Moreover, the gait variations of the final 5% showed only an average difference of less than 1 degree across all DOF compared to the mean gait pattern. This is particularly low compared to PC1 where an average difference of 10 degrees was observed (see Fig. S4 and S5). Therefore, the selection of 95% is sufficient to inform which variations are most common in each of the two populations and most relevant for further analysis. The investigated gait patterns were synthesized for each mode with a standard deviation of ± 1 from the average gait pattern. The choice of ± 1 standard deviation was motivated by the fact that a higher standard deviation (e.g. ± 2 or 3) could lead to gait kinematics that are representative of outliers/non-physiological gait patterns.
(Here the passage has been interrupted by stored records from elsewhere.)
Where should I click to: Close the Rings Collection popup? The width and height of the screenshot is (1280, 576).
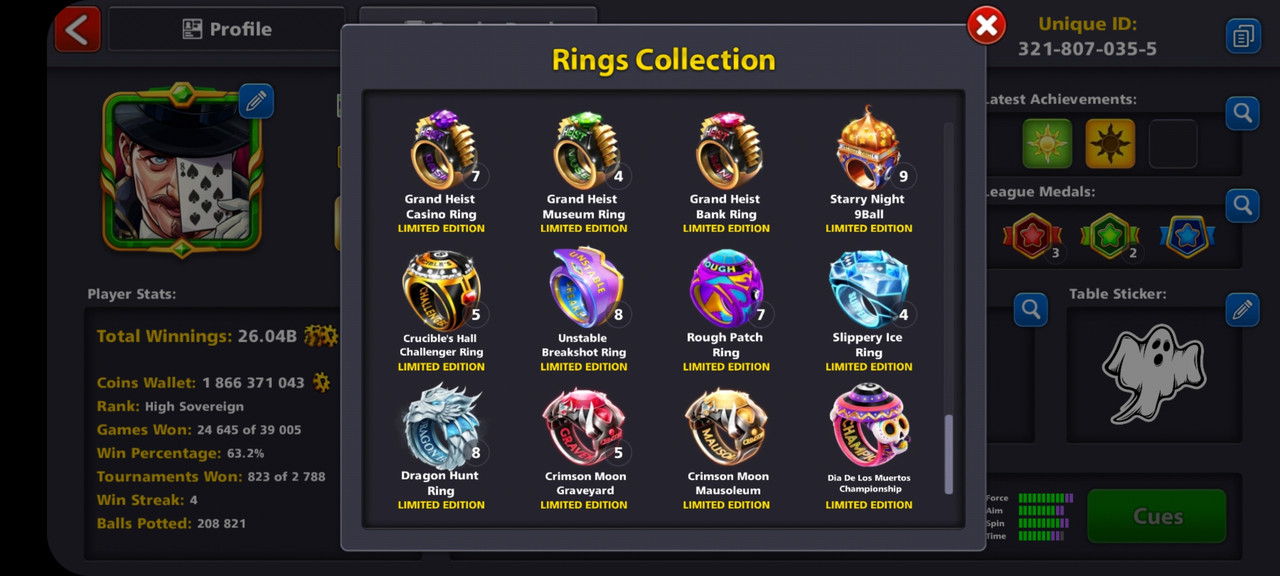pos(986,26)
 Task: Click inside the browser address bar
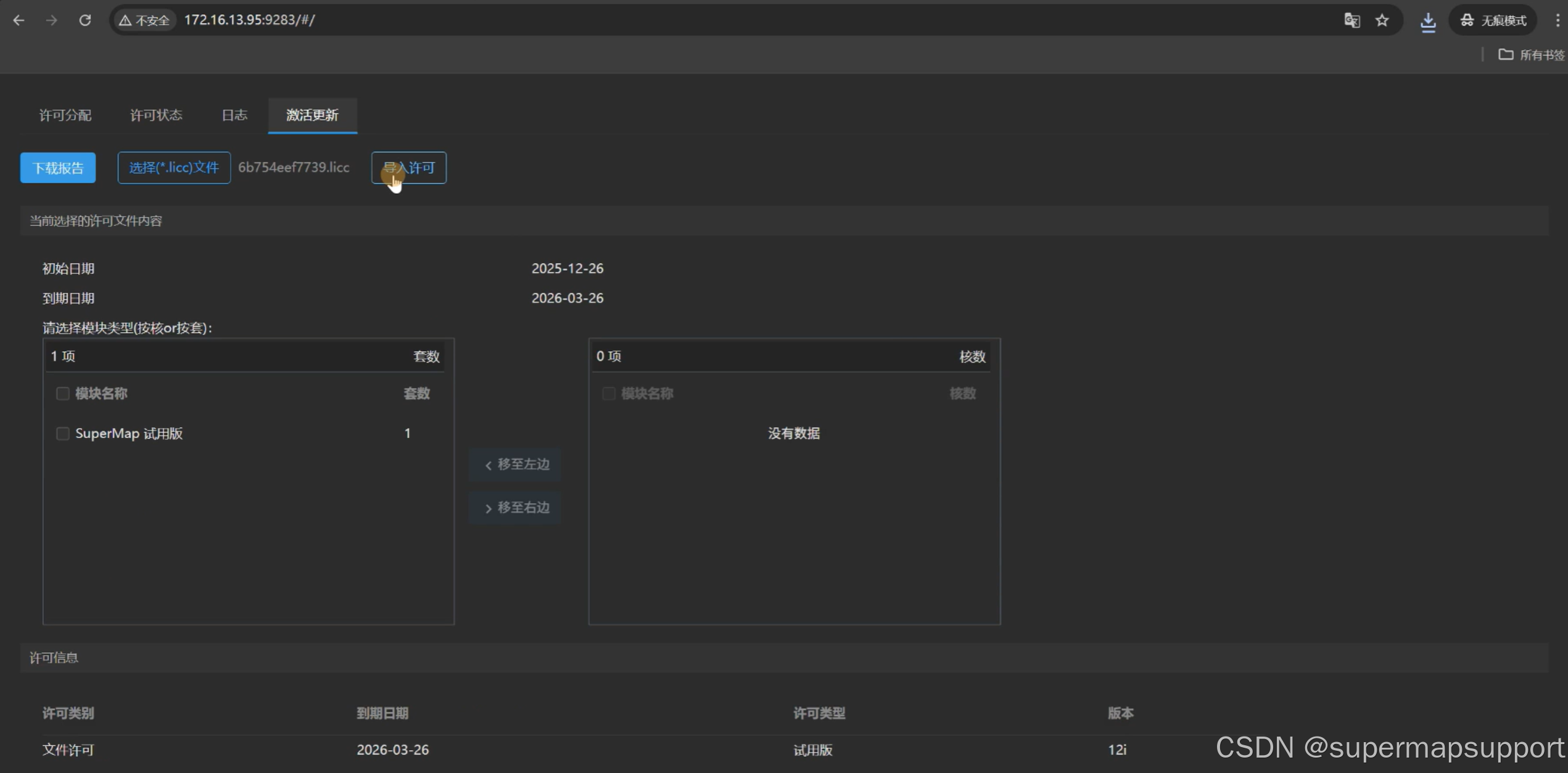pos(432,20)
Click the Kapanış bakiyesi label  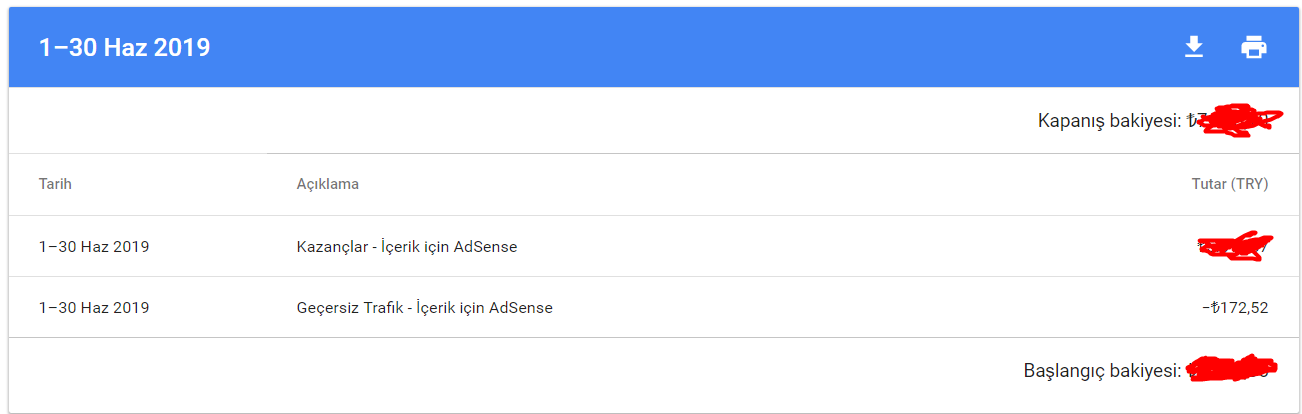[x=1109, y=121]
This approach allowed a targeted and isolated analysis of each mode and its effect on the knee loading parameters. Each synthesized gait pattern, represented by each mode with a standard deviation of +/−1, was utilized as kinematics in a musculoskeletal (MSK) modeling workflow. Specifically, two different MSK models, a healthy and a KOA MSK model, were scaled based on the mean scale factors of the 23 healthy and 18 knee OA individuals, respectively. Subsequently, the synthesized kinematics were imposed at the average population speed (1.28 m/s for healthy and 0.75 m/s for KOA), and the population-specific MSK model was utilized as inputs in a previously developed pipeline. This pipeline integrated probabilistic principal component analysis (PPCA)37,59 and zero moment point (ZMP) methods60,61 to estimate ground reaction forces and moments (GRFM), and the center of pressure (COP). These inputs are combined to estimate the knee joint loading parameters of interest (i.e., pressure, contact force, contact area)26,28,57. Thus, the impact of the synthesized gait patterns, represented by each individual mode, on the change in knee contact force (KCF) peaks was investigated. Relevant changes in knee contact force peaks were reported if greater than ± 10% body weight difference (ΔBW) from the mean knee contact force peaks of the medial knee compartments. In general, previously reported differences in KCF peaks between healthy and KOA population were found to be at least 10% BW62,63.
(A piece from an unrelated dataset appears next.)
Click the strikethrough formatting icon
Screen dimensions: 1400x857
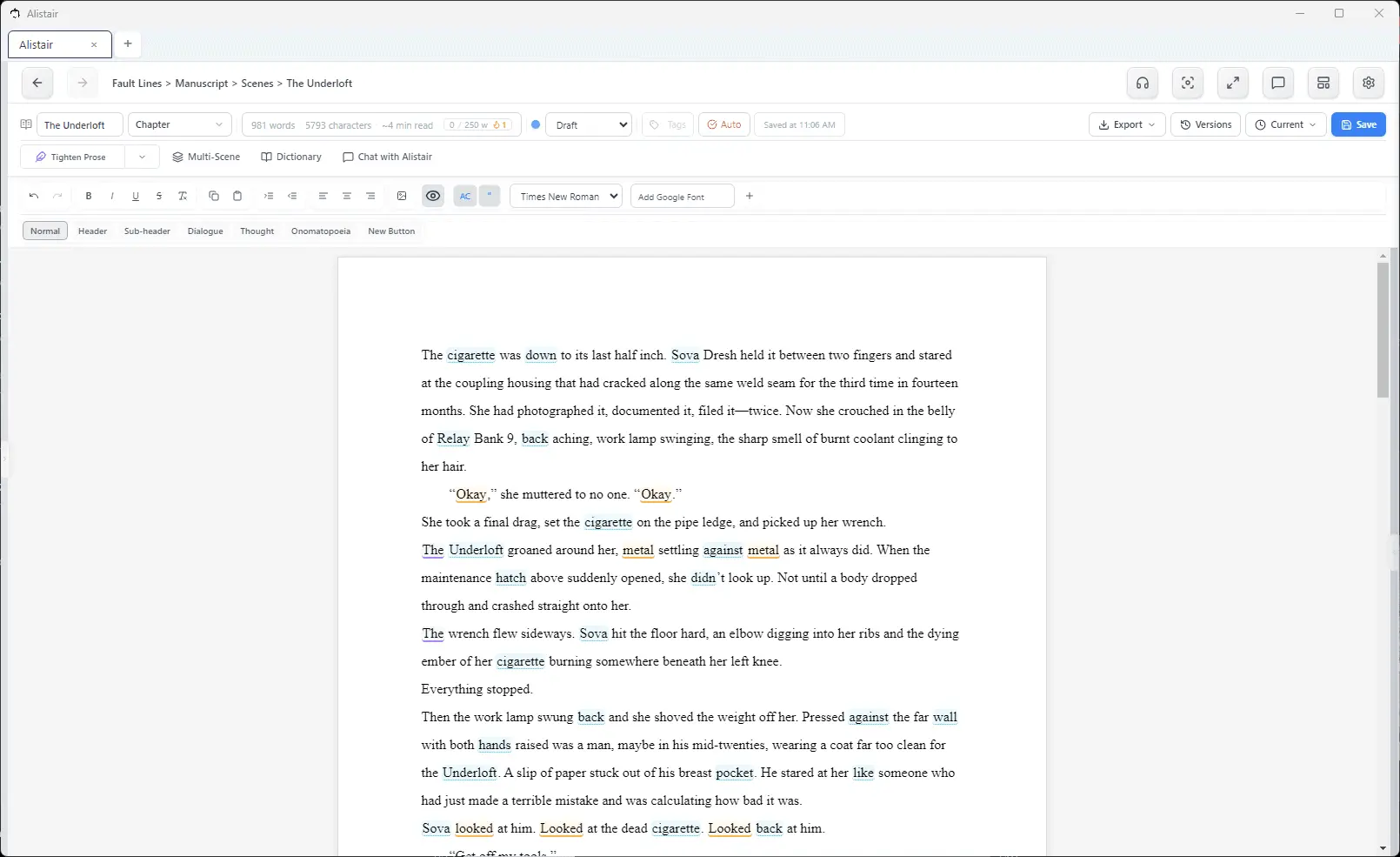[x=159, y=197]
To identify which DOF contribute to each PC mode (Fig. 4), the area defined between the synthesized kinematic +/1 STD, (i.e. mode 1, mode 2, etc.…) (red and blue area Fig. 2) and the mean curve (solid black line) during the entire stance phase was used. To identify primary kinematics variations in healthy and knee OA populations and determine if these variations are unique to each population, the contribution of the kinematics was determined based on the variation throughout the whole stance phase, rather than solely during Peak 1 and Peak 2 of knee joint contact forces. Despite kinematic variation being examined across the entire stance phase, only two instants of contact forces were considered, as known differences between KOA and HS have been reported in literature62. These peaks offer essential insights into the maximum loading during loading response and pre-swing stance phases. While this approach seemingly creates a discrepancy in the data analysis, by imposing the PCA-derived kinematics over the entire stance phase, we ensure imposing continuous changes in gait cycle kinematics and dynamics. Consequently, the impact of the kinematic changes on the knee loading was evaluated based on the contribution value of the joints defined in Fig. 4. Furthermore, in the context of potential applications for gait retraining, it is essential to consider the joint variations at both peaks as well as the entire stance phase, to enforce continuity. This approach should permit considering all potential combinations of the degrees of freedom (DOFs) during the retraining session.